Anna Tusa, Ritratto di Paolo Brodbeck, 2024

«Non mi ritengo né un collezionista puro né un mecenate puro; in me prevale principalmente il piacere di vivere e partecipare all’arte contemporanea con un agire vero radicato nel quotidiano». Questo è l’incipit con cui avvio questa mia intervista al collezionista Paolo Brodbeck, fondatore dell’omonima Fondazione d’arte a Catania. Ma prima è d’obbligo una precisazione: alla Fondazione Oelle fino al 20 dicembre è visitabile una parte della sua collezione d’arte.

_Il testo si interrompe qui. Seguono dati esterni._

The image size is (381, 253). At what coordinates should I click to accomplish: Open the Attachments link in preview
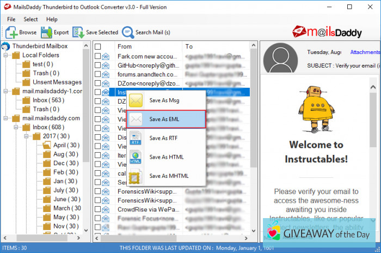coord(364,52)
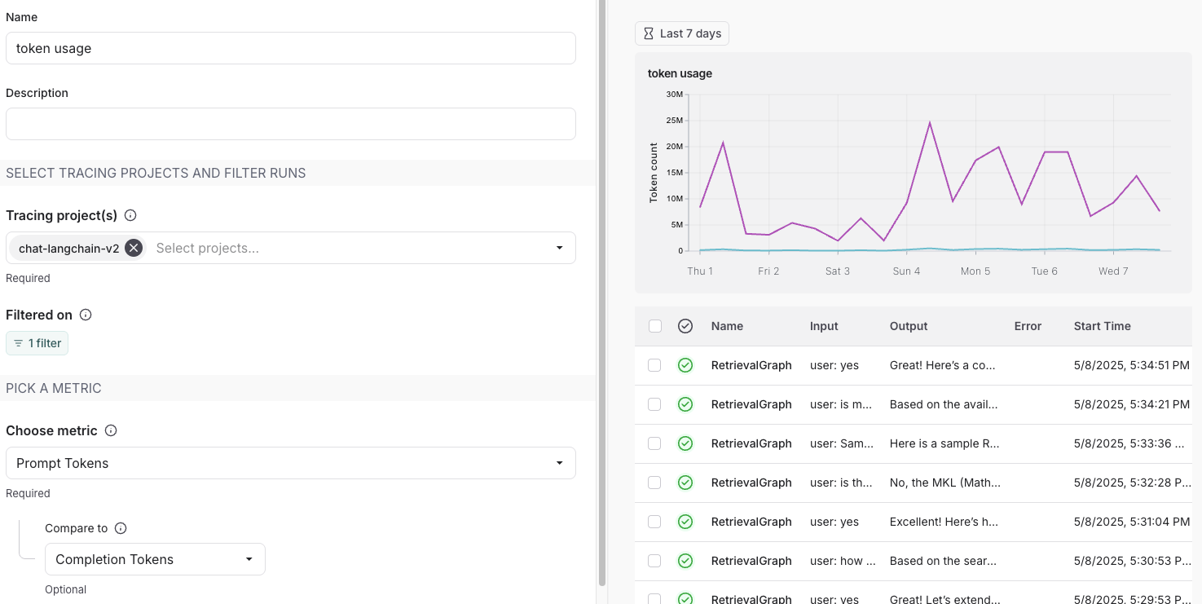
Task: Sort by the Start Time column header
Action: click(1102, 325)
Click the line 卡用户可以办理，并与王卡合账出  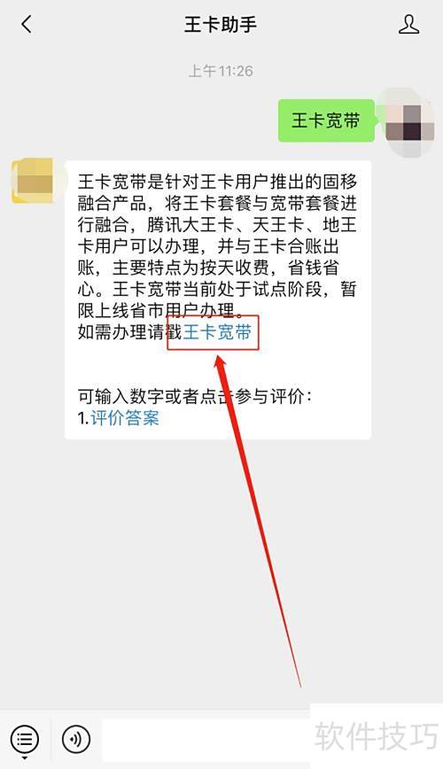click(208, 246)
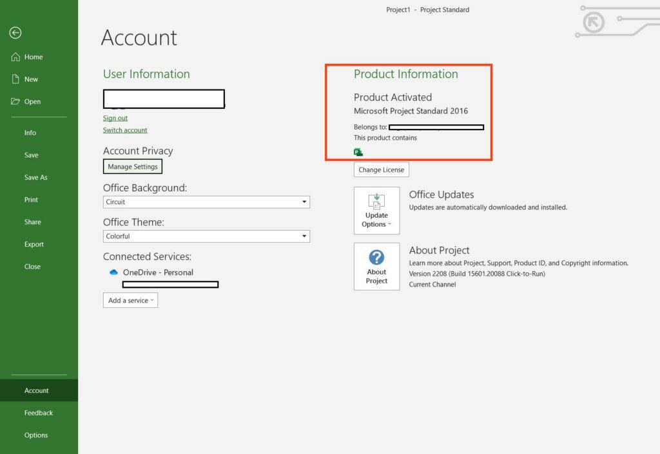Open the Add a service dropdown
This screenshot has width=660, height=454.
(130, 301)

Sì, una parte, perché si tratta di una storia lunga trent’anni e che mai potrebbe essere contenuta tutta all’interno di mura, forse idealmente, ma non nel concreto, in quanto la collezione di Paolo Brodbeck non è contenibile per la portata culturale, per la ricerca, per l’attenzione in nessun luogo che non sia infinito.

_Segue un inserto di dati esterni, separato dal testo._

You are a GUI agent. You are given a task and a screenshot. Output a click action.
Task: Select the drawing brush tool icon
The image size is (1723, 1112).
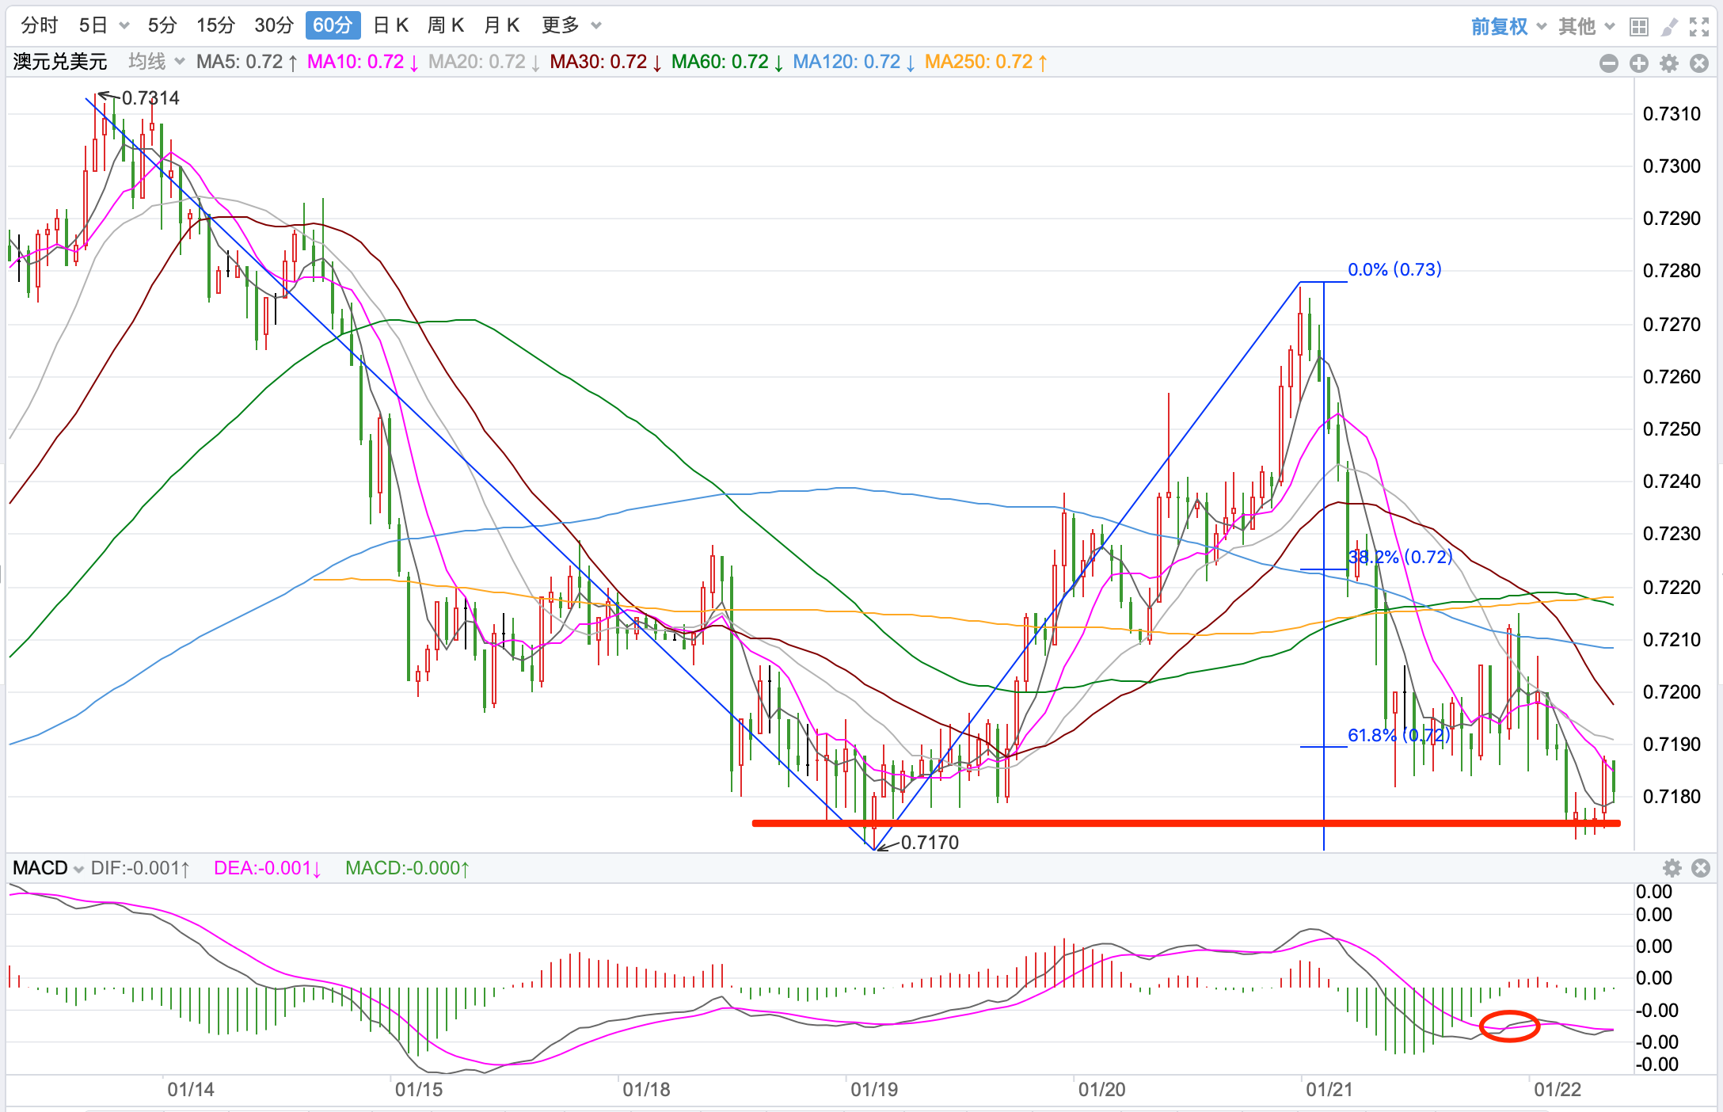1669,27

Ed è così che per porre delle domande all’altezza mi butto a capofitto nella rilettura di alcuni stralci e titoli di libri dei maggiori collezionisti per trovarne ispirazione. La prima domanda nasce dal libro biografico, Ricordi di un collezionista, di Giuseppe Panza Di Piuma, ed è così che inizio l’intervista quasi in una sorta di viaggio della memoria che ripercorra gli inizi fino ad arrivare ai giorni nostri: a ciò che è La misura di un orizzonte sensibile, ritratto di Paolo Brodbeck.

Anna Tusa, Ritratto di Paolo Brodbeck, 2024

Quali sono i suoi ricordi di collezionista a cui è più affezionato?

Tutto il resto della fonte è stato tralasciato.